1. Paul Yachnin's stimulating response to the essays collected in 'Printing Publics' has made me realise that how once the concept of a 'public' is opened up, then our understanding of other categories also comes under review. He is quite right to point out that 'We miss something fundamental about the formation of public life around works of art and intellect if we fold their various practices into an account of particular rational debates about matters of public concern, just as we mistake their nature if we view them as outside of politics altogether'. But, for me, this does not quite resolve the problem and instead introduces another set of questions, beginning with -- what do we mean when we use the term 'politics'?
2. In my essay, I was responding to a particular way of modelling publics outlined in the introduction to Peter Lake and Steven Pincus's recent collection, The Politics of the Public Sphere in Early Modern England. For Lake and Pincus, the 'post-Reformation public sphere' is primarily a political construct and not a cultural one, and its 'size and nature . . . were intensely dependent on political circumstance' (9). Their interest is in the way that religious conflict and political crisis at particular historical moments -- the 1590s, the 1620s, and the 1640s -- trigger the formation of publics; cultural processes and practices are important in the sense that they provide the infrastructure for religious and political debates, but what is key to the 'making' of publics is politics as understood within this historical framework.

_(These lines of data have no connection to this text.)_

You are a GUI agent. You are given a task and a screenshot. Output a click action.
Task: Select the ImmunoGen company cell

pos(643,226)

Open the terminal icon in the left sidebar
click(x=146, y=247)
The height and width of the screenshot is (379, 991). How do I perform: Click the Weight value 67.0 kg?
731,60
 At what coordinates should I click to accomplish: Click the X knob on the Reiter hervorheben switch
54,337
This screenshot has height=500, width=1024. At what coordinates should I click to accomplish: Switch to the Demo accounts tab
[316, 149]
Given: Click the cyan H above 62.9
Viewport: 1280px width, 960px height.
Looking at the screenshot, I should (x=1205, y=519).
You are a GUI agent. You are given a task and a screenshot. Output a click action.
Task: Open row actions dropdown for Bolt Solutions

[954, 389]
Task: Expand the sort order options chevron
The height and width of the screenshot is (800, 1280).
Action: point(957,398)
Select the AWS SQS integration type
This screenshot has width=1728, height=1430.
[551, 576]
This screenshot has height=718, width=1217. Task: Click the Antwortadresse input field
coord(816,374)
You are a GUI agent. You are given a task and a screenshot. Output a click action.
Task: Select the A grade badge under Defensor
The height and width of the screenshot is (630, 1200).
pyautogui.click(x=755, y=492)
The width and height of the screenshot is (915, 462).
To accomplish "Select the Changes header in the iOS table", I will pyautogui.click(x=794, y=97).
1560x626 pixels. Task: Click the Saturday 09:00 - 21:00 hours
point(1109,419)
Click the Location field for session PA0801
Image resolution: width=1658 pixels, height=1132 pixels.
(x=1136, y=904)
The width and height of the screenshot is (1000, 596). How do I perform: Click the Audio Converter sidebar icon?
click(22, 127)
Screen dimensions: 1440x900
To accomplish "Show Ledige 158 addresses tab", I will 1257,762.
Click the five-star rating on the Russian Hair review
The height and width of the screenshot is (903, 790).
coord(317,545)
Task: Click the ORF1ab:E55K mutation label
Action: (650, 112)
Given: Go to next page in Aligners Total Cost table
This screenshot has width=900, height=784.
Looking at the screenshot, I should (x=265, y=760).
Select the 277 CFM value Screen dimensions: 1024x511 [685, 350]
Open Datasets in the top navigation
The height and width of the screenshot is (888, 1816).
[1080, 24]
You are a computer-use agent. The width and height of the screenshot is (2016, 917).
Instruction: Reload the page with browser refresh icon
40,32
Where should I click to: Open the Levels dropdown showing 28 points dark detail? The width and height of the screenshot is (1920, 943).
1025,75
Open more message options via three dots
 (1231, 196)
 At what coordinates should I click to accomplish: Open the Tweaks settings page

3. It is this model of the politics of the public sphere that poses particular difficulties for the study of the 'creative text'. Yes, politics, in this sense, do play a part in understanding how certain types of texts participate in making publics, but not all. This model cannot, for example, generate all the questions necessary for analysing how, as Paul Yachnin, points out 'readers, of whatever social rank or reason for reading the book, become members of the miscellany public because they share an understanding of the language and presentation of the text and thereby acquire some comprehension of each other's responses to the text, where they in imagination spend time together'. I would suggest that it is precisely these questions of social, cultural and aesthetic competence and value that cannot be adequately addressed through a model which equates the public with the political.